What does success look like when it comes to your personal development? How will you know when you’ve achieved what you set out to achieve?
Setting yourself the goal of passing your driving test is one thing. Passing your driving test will clearly denote that you’ve achieved that goal. But other goals are more difficult to pin down. How will you know whether you’ve become a more strategic thinker, for instance? Or a better leader?
We are all rubbish at being objective about our own development. We tend to be overly critical of ourselves. Or we underestimate our skills and their impact on those around us.
Which means we need an objective, external measure of our progress. 360 degree feedback gives us that measure.
Here’s how 360 degree feedback can help you on the path to self-development.
First, what do we mean by ‘there’
When I’m coaching someone, we often have a discussion about what it will look like for them when they get ‘there’, when they reach their goal. It’s a good way for them to find clarity about what they’re striving for.
But, and I’m sorry to break it to you like this, they will never get ‘there’. You’ll never get ‘there’, wherever ‘there’ is for you.
I don’t mean you won’t ever achieve your goal. I just mean that once you have, there will still be more development stuff to be done. You won’t ever stop improving, growing, learning, and achieving.
This isn’t bad news at all, of course.
It’s human nature not to be satisfied with where we are, to want to keep moving forward. If that wasn’t the case, our species would still be floundering around in a primordial swamp!

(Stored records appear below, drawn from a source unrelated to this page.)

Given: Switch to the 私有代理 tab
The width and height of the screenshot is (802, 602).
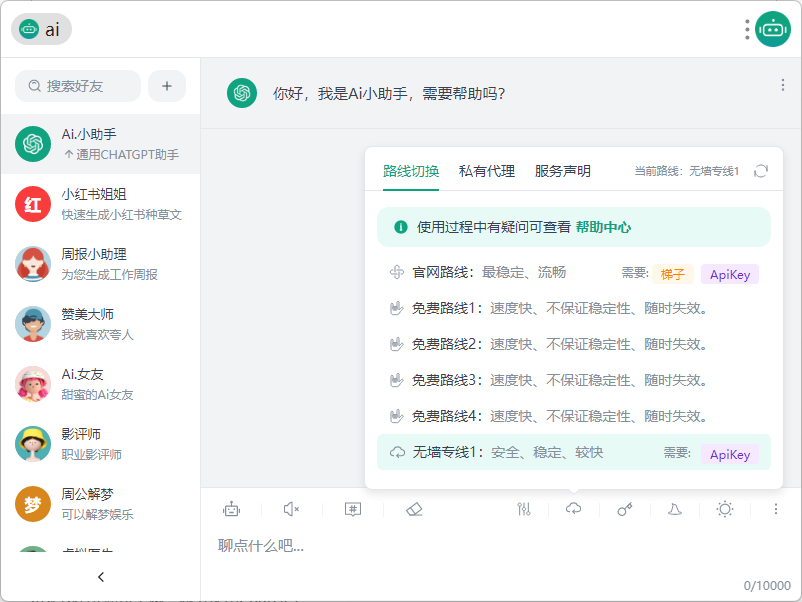Looking at the screenshot, I should coord(487,171).
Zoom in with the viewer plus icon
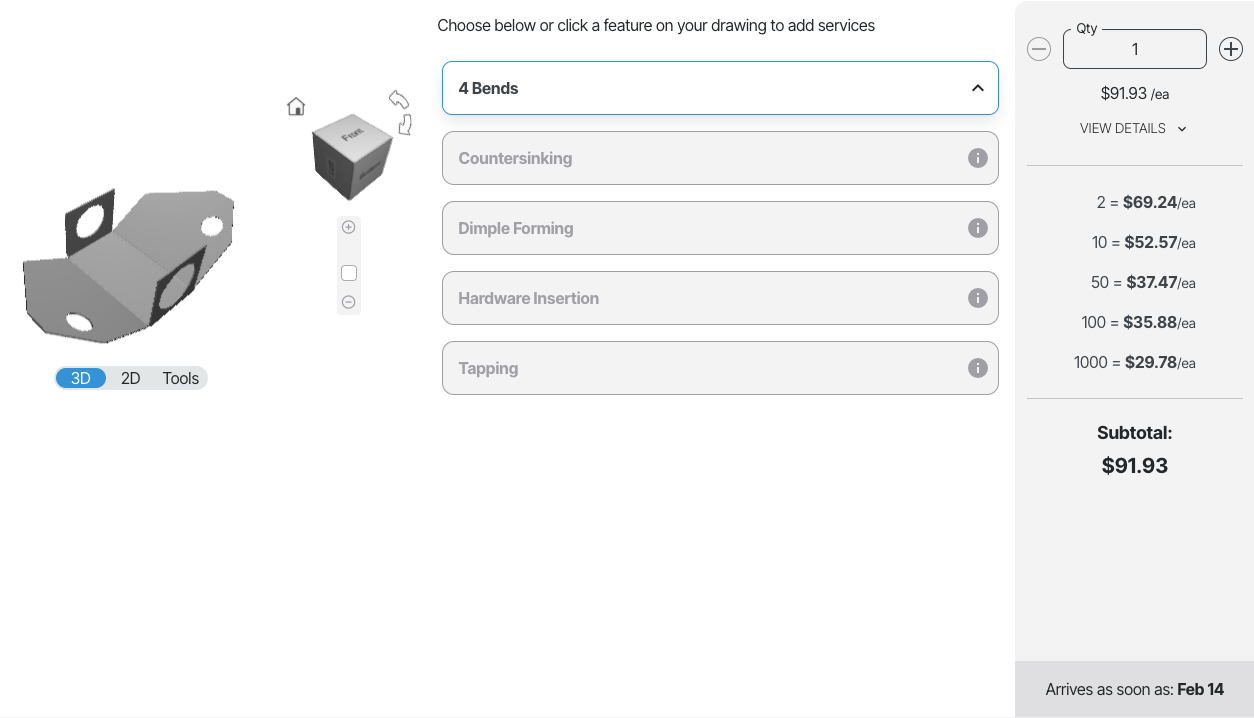Image resolution: width=1254 pixels, height=718 pixels. point(349,227)
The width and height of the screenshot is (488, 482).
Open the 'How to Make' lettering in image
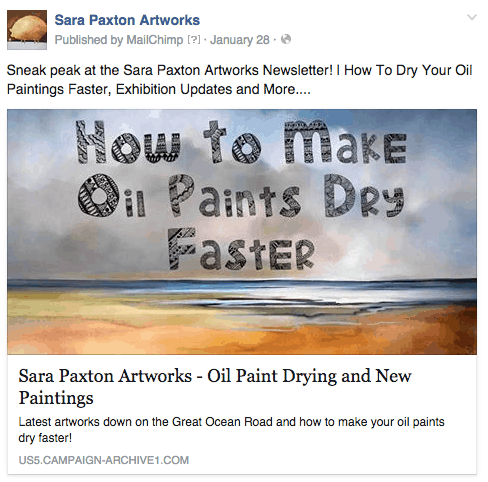241,142
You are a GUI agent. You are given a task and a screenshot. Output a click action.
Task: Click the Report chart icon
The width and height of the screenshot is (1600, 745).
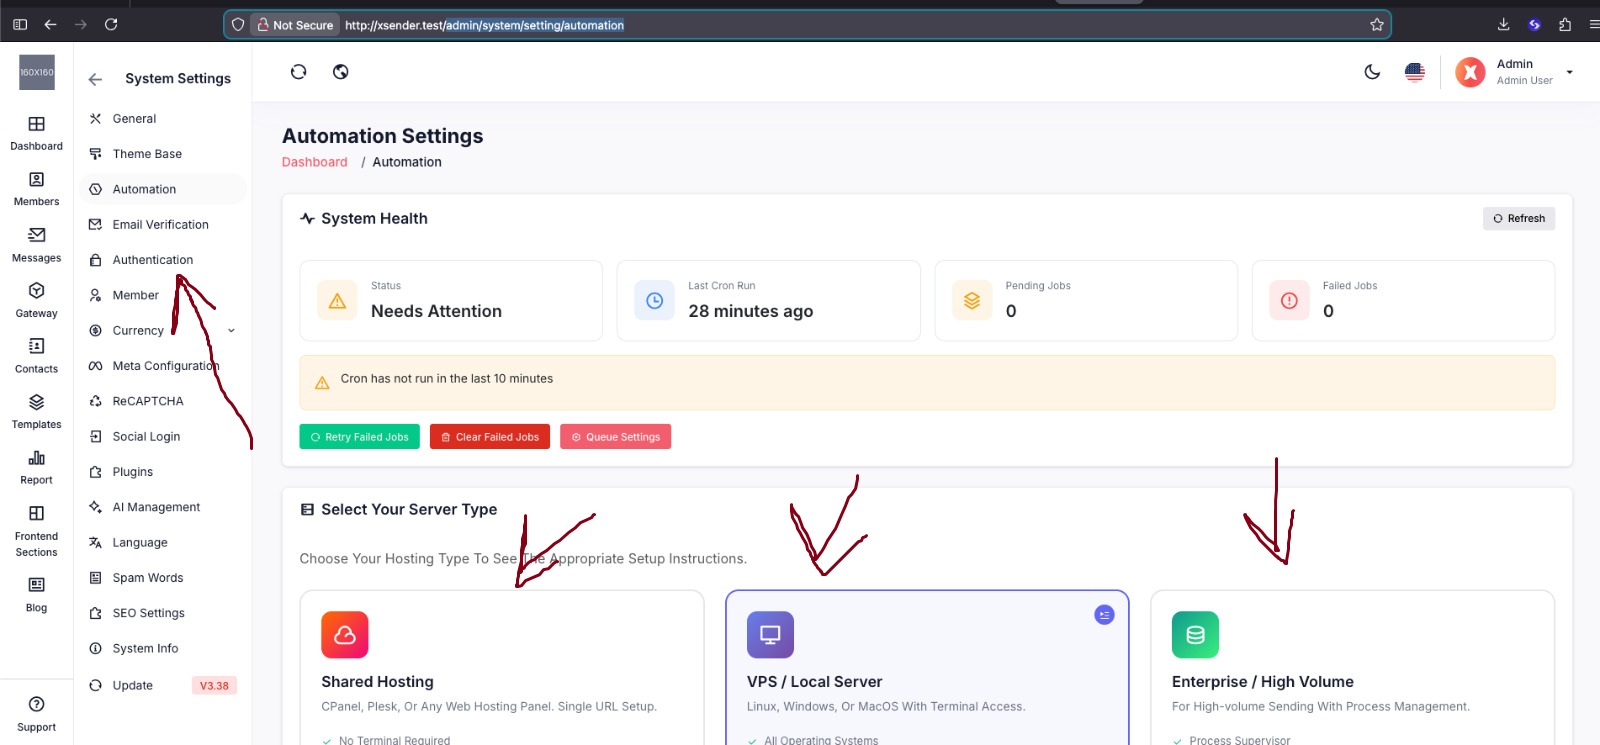coord(36,458)
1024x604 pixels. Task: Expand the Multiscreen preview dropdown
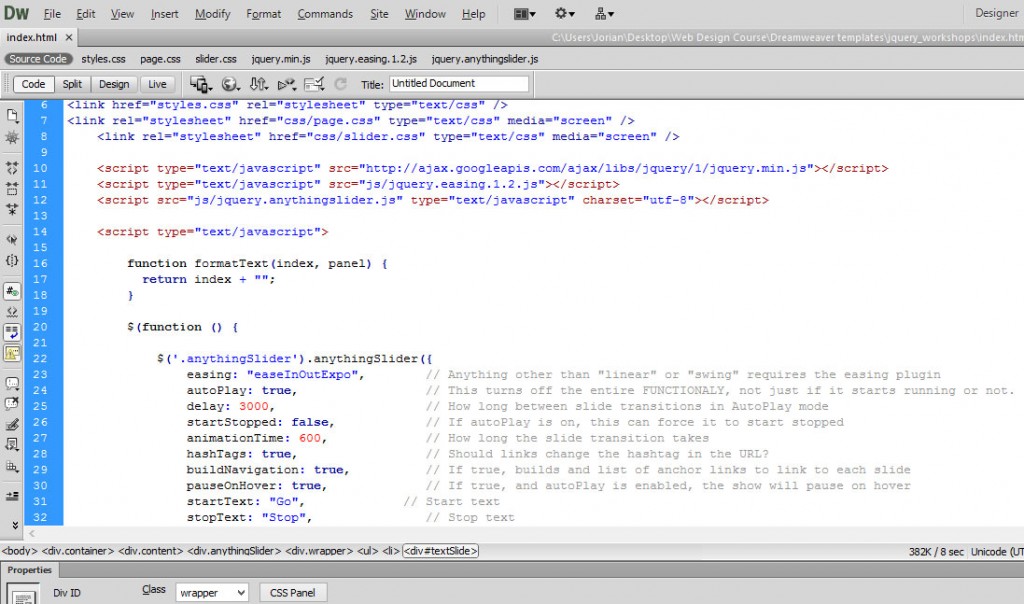point(201,84)
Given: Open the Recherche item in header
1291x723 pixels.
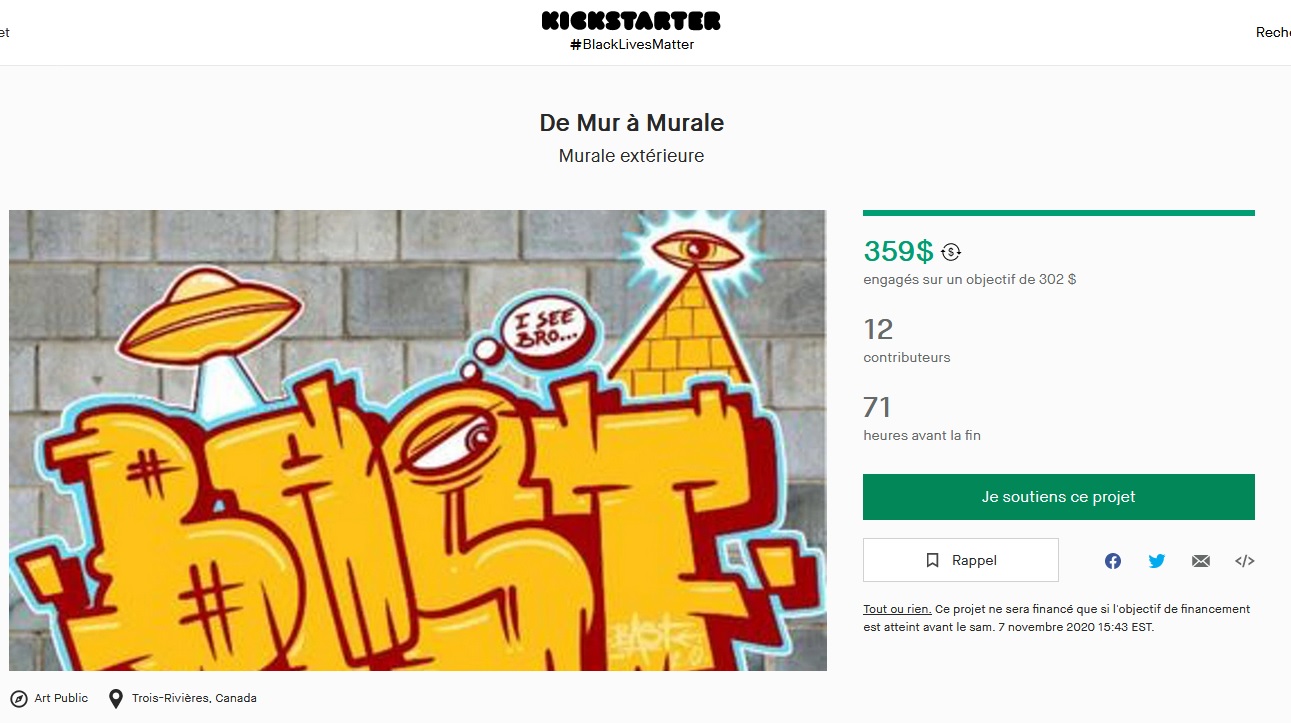Looking at the screenshot, I should pyautogui.click(x=1273, y=32).
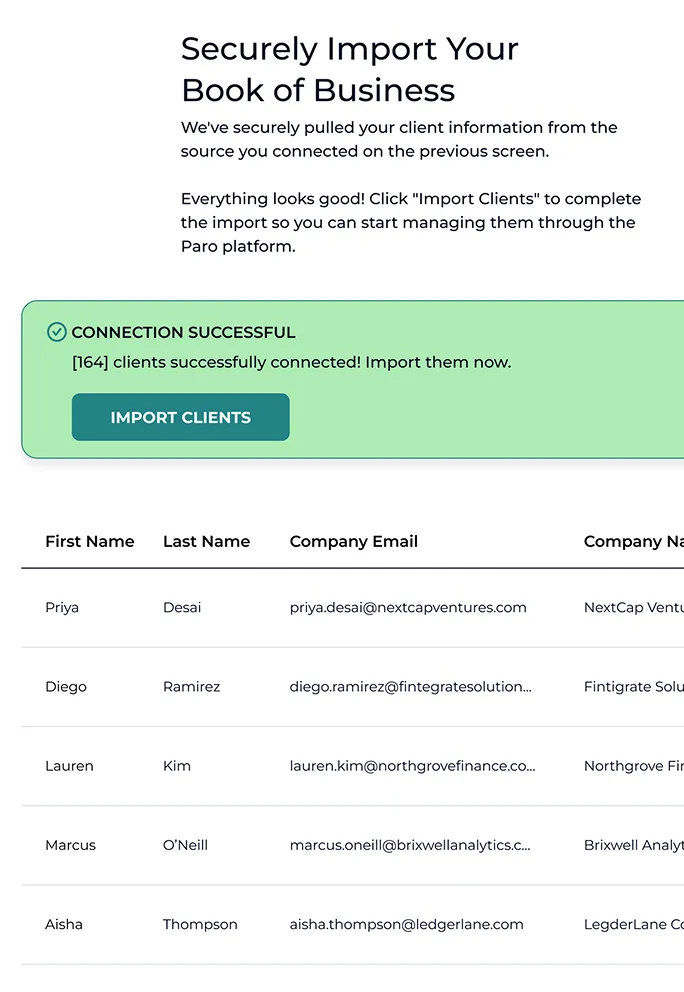Click the Connection Successful banner heading
Viewport: 684px width, 992px height.
tap(183, 332)
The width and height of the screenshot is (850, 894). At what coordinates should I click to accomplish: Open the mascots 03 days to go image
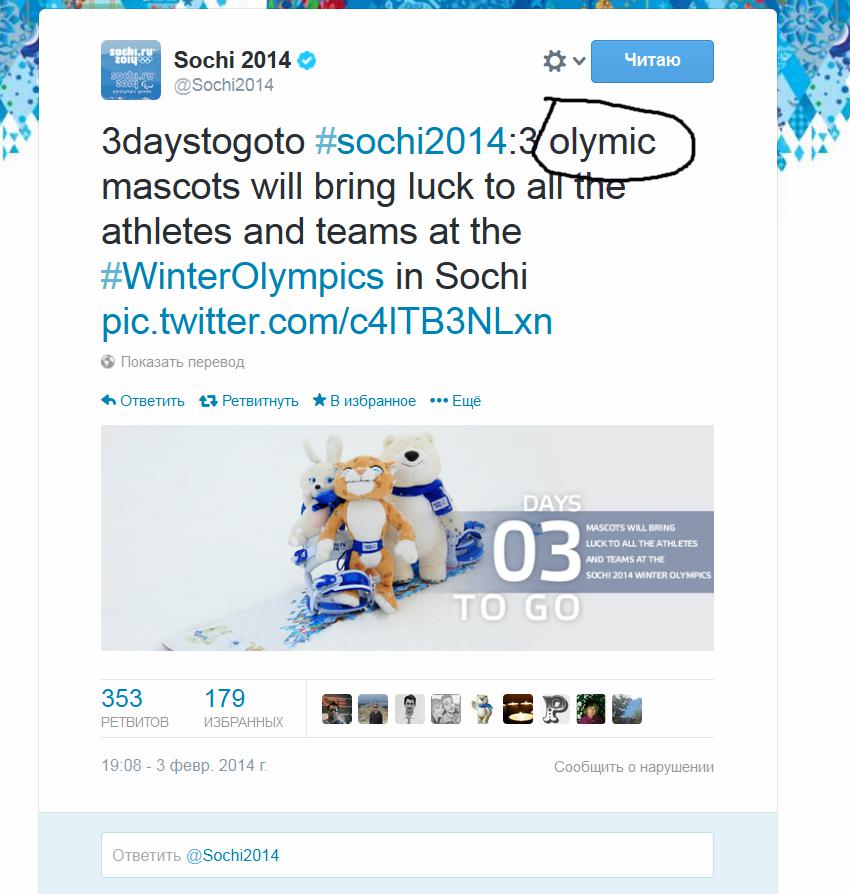click(407, 538)
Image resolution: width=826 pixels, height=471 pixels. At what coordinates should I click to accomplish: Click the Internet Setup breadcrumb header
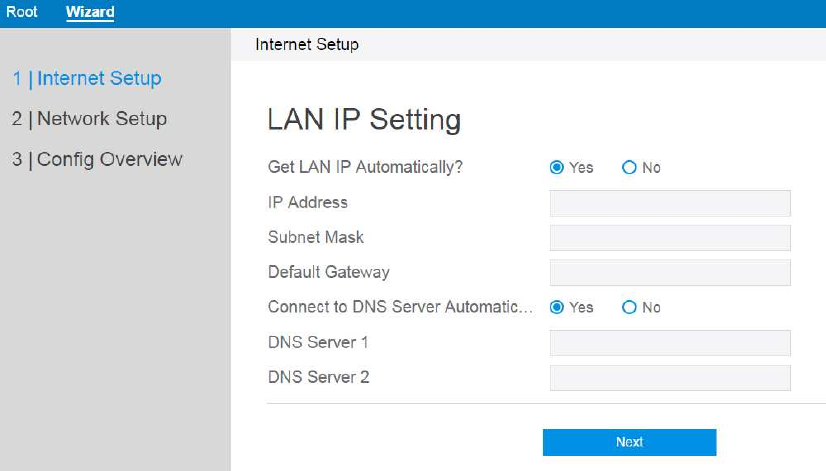pyautogui.click(x=307, y=44)
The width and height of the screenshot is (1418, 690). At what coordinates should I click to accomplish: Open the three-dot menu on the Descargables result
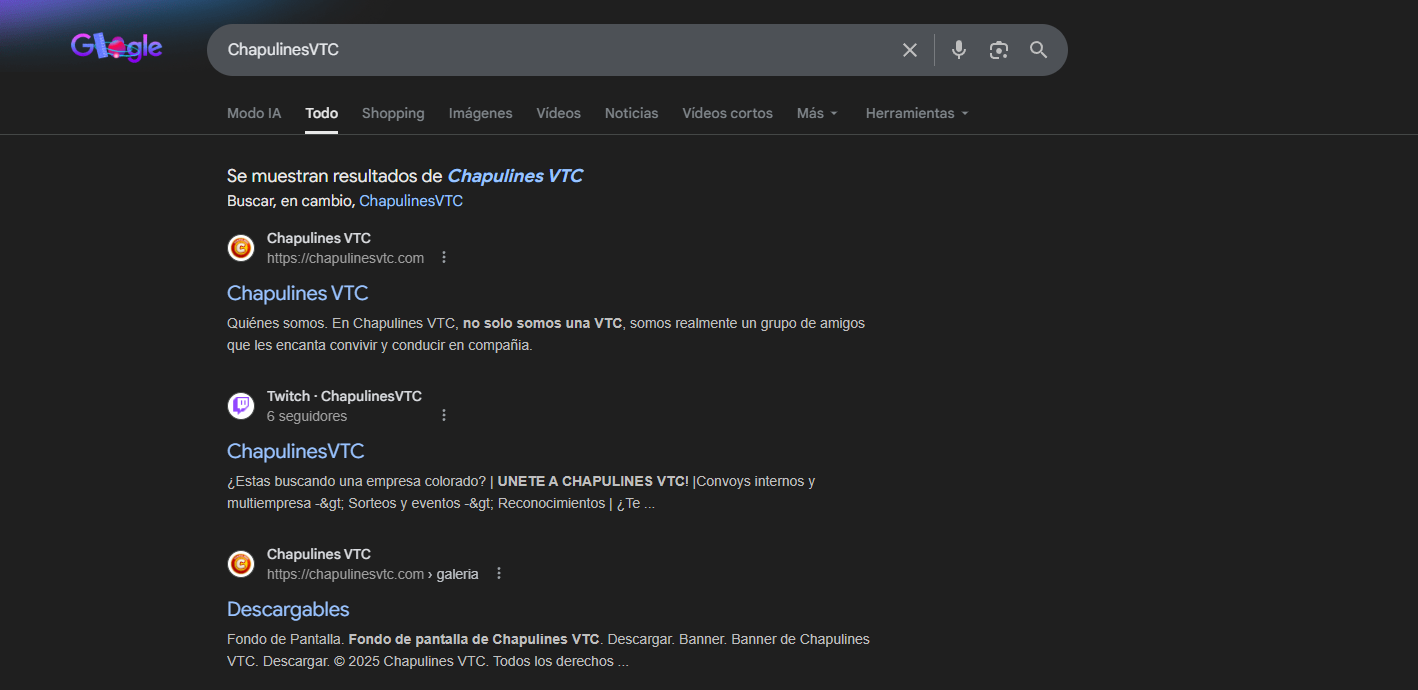[x=499, y=573]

But some people find that difficult to take. They place huge expectations on where they want to be and then are disappointed when they don’t get there. Or when ‘there’ turns out not to be as final or as satisfying as they thought it would.
I say, STOP. Take a moment to catch your breath.
Rather than worrying about the destination, focus on the journey. Focus on the improvements you can make on the way. On being a little bit better than you were yesterday. Last week. Or last year.
Using 360 degree feedback to measure your progress
That’s where 360 degree feedback can help.
360 degree feedback is a method of performance appraisal that enables you to measure how your behaviour impacts upon the people you work with.
Using a questionnaire, usually completed anonymously, feedback on your performance and behaviour is gathered from your peers, people you report to and people who report to you.
In this way, you can get an external perspective on your areas of self-development.
Perhaps, for instance, you’re trying to improve your strategic thinking. But the 360 degree feedback reveals that your colleagues don’t see you being a strategic thinker. Instead, they see you spending the majority of your time developing your team.
So your strategic thinking isn’t having the impact you might want. It could be because you’re too focused in the minutiae of what your team needs, leaving you little opportunity for strategy. Or it’s all going on inside your head – you’re not telling others what you’re thinking.
Either way, the 360 degree feedback has brought you some clarity over what’s working and what’s not. It can help crystallise what you need to do next. Whether that’s finding the time and headspace to be more strategic. Or making sure you’re more effective at communicating that strategy to your team.
A word of warning about 360 degree feedback
360 degree feedback can feel very exposing. After all, you’re opening yourself up to criticism from practically everyone you work with!
You might worry about what the feedback will reveal. ‘Imposter syndrome’ – that feeling that you’ve haven’t a clue what you’re doing and that eventually someone will find that out – is a very common affliction, even the most confident and successful people you know suffer from it.
People can sometimes react badly to the feedback they receive. They might get angry or defensive – ‘who said that? That’s not true!’ Or be upset by some of the comments people make. It’s an entirely natural, but knee-jerk, emotional response.
It’s a good idea, therefore, to have an objective facilitator help you work through your emotions and process the feedback in a more considered and rational way.
If self-development is a journey – a lifelong one at that – it’s important to create points at which you stop and consider your progress thus far.
Conducting a 360 degree feedback is one such milestone, a way of evaluating where you are now and helping you shape what you need to do next.
Give yourself a timescale for when you will next stop and consider where you’re at. A month, six, a year? What impact would you hope your development actions will have had by then?
It might be you undertake another 360 degree feedback activity at that point to measure your improvement. Or there could be other measures – impact on your business’ bottom line, customer retention, staff engagement etc that would help you assess your progress.
Just be sure, as with any science experiment, to take a reading of where things are now – your baseline, as it were. That way you’ll be able to see what difference there is between this milestone and the next.
Remember – it’s ok to be a work in progress
When I was younger, I used to imagine myself as someone with the words ‘Work In Progress’ stamped on my forehead. It was a visual reminder to myself that for every mistake I made I should seek to forgive myself, learn from it and try to do better next time. I still see this in myself now.
We are all always ‘works in progress’. And that’s ok – in fact it’s a good thing. So let’s stop being so harsh on ourselves, stop expecting to have ‘got there by now’ – wherever ‘there’ is. And start enjoying the journey!